Jenny Geddes

In 1625 Charles I succeeded to the British throne but, although he had been born in Scotland, he had been brought up in England and lacked his father James VI and I’s shrewd understanding of his northern kingdom. His ecclesiastical policies soon gave rise to opposition in Scotland and in 1637 there was a riot in St Giles’ by people protesting against an English-style prayer book which Charles was determined to introduce. When Dean James Hannay began to read from it, legend has it that a local woman named Jenny Geddes hurled at his head the folding stool on which she had been seated, shouting, ‘Dinna say Mass in my lug!’ (‘Don’t say Mass in my ear!’).
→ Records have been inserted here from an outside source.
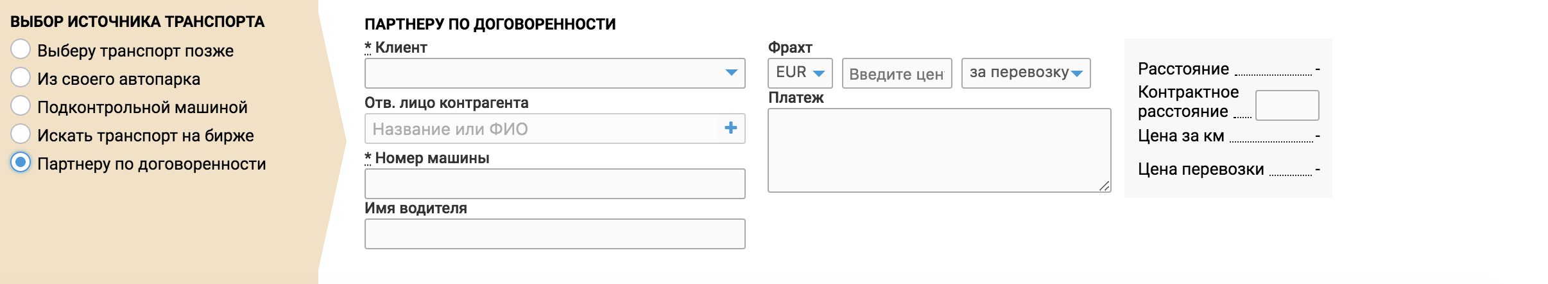Click the Имя водителя text field
This screenshot has height=284, width=1548.
[555, 234]
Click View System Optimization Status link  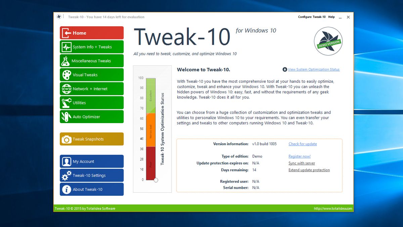click(x=314, y=69)
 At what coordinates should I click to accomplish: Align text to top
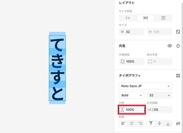151,123

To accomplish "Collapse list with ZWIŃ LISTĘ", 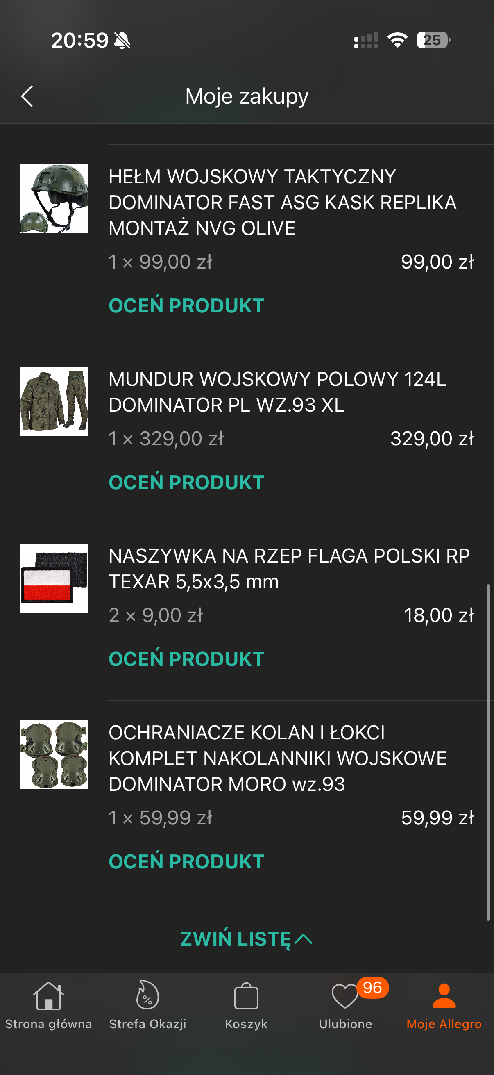I will pos(236,939).
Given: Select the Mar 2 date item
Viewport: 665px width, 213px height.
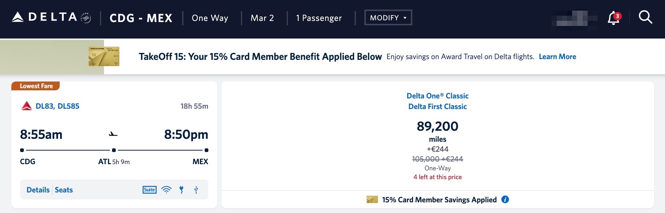Looking at the screenshot, I should pyautogui.click(x=262, y=18).
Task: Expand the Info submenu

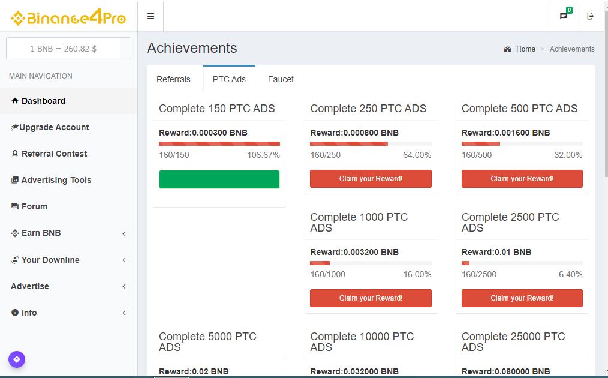Action: tap(29, 313)
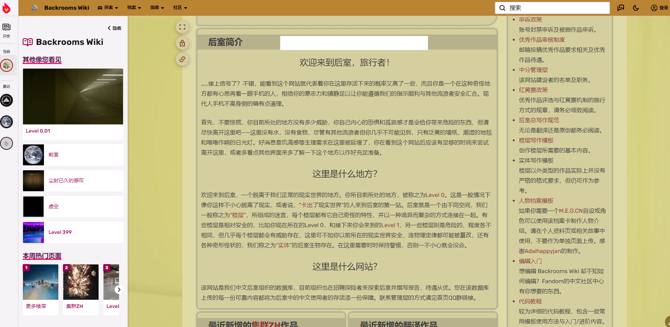Hide the sidebar panel
This screenshot has width=670, height=327.
pyautogui.click(x=115, y=28)
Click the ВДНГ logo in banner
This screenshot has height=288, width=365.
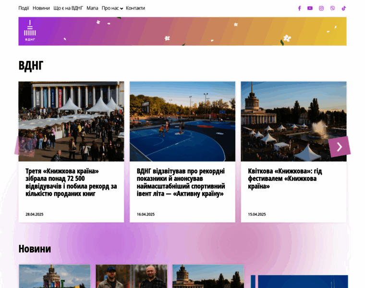pyautogui.click(x=30, y=31)
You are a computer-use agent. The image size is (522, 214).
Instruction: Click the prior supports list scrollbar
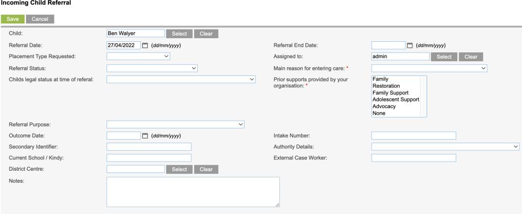coord(424,96)
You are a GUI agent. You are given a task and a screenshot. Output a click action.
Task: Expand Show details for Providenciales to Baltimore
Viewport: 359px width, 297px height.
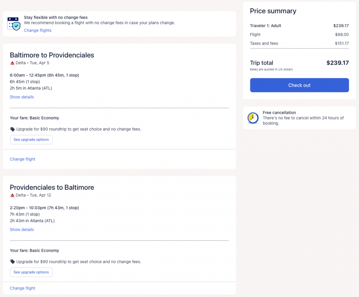click(x=22, y=230)
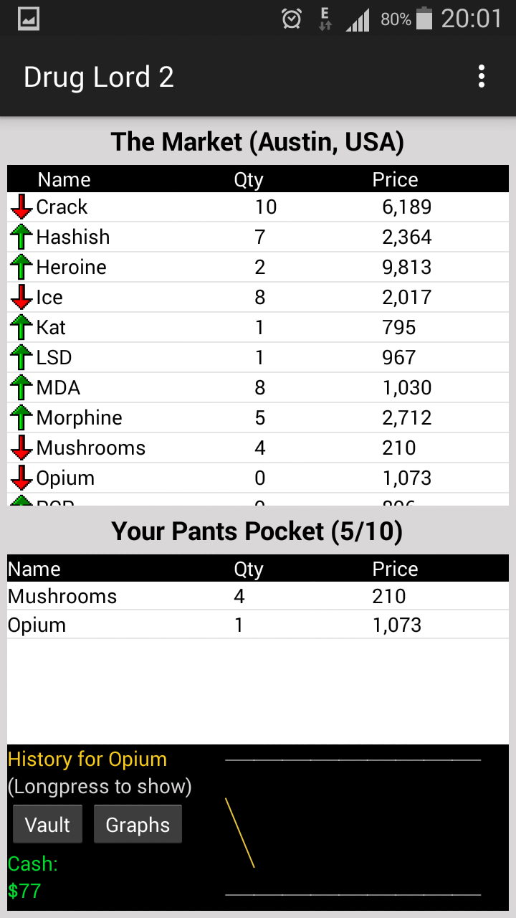Click the green up arrow beside Heroine
This screenshot has height=918, width=516.
[x=22, y=267]

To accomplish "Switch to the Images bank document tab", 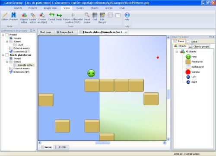I will 65,32.
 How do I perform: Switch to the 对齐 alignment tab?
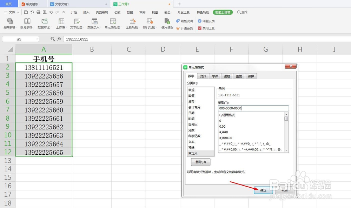(x=203, y=76)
Whilst there is proof someone with the name of Jenny Geddes existed at that time there is no definitive evidence of the above event. One theory suggests that she and her friends were actually apprentices disguised in women’s clothing. Whatever the truth of it, a riot certainly followed and ‘Jenny Geddes’ earned a long-lasting reputation as a Protestant heroine who stood up for her ecclesiastical principles. Two carefully worded 19th century plaques commemorate both the Dean and herself, and in 1992 a group of some forty Scotswomen presented St Giles’ with a bronze sculpture representing her three-legged stool, by Merilyn Smith.